Work item: Write out, word for word, the part of the records that begins with the line containing "Locate an element on the screen." and runs through the end of the records, both ends included.

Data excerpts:

--

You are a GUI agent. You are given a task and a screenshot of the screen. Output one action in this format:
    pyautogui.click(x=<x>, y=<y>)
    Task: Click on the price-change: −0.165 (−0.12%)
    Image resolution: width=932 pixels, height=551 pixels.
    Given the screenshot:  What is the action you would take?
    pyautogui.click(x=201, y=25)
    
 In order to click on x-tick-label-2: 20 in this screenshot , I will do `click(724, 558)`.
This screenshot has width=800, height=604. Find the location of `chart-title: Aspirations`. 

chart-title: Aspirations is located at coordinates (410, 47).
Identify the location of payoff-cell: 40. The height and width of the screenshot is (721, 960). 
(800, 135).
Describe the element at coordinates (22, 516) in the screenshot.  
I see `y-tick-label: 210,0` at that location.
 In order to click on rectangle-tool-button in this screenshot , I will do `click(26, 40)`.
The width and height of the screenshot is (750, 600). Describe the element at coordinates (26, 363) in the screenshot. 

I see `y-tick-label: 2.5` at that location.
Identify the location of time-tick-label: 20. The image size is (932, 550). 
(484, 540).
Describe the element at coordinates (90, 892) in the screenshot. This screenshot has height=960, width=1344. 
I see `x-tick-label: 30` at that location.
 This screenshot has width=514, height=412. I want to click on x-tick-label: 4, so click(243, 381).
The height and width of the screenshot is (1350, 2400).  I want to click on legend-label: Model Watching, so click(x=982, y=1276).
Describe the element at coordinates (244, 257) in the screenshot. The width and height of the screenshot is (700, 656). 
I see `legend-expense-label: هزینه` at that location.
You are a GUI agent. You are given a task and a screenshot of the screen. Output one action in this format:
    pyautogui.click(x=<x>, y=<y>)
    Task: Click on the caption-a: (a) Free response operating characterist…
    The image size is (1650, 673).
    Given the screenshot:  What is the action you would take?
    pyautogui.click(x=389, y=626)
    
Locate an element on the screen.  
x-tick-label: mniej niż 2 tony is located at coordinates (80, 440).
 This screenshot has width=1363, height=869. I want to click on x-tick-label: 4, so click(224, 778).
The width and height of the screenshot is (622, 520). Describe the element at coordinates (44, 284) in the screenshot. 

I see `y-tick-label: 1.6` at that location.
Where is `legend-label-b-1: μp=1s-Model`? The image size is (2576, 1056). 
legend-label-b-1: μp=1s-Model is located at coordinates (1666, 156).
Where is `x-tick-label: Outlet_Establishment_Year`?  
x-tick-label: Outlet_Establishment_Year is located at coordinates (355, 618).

--

Problem solution:
Locate an element on the screen.  
x-tick-label: mniej niż 2 tony is located at coordinates (80, 440).
 This screenshot has width=1363, height=869. I want to click on x-tick-label: 4, so click(224, 778).
The width and height of the screenshot is (622, 520). Describe the element at coordinates (44, 284) in the screenshot. 

I see `y-tick-label: 1.6` at that location.
Where is `legend-label-b-1: μp=1s-Model`? The image size is (2576, 1056). 
legend-label-b-1: μp=1s-Model is located at coordinates (1666, 156).
Where is `x-tick-label: Outlet_Establishment_Year`?  
x-tick-label: Outlet_Establishment_Year is located at coordinates (355, 618).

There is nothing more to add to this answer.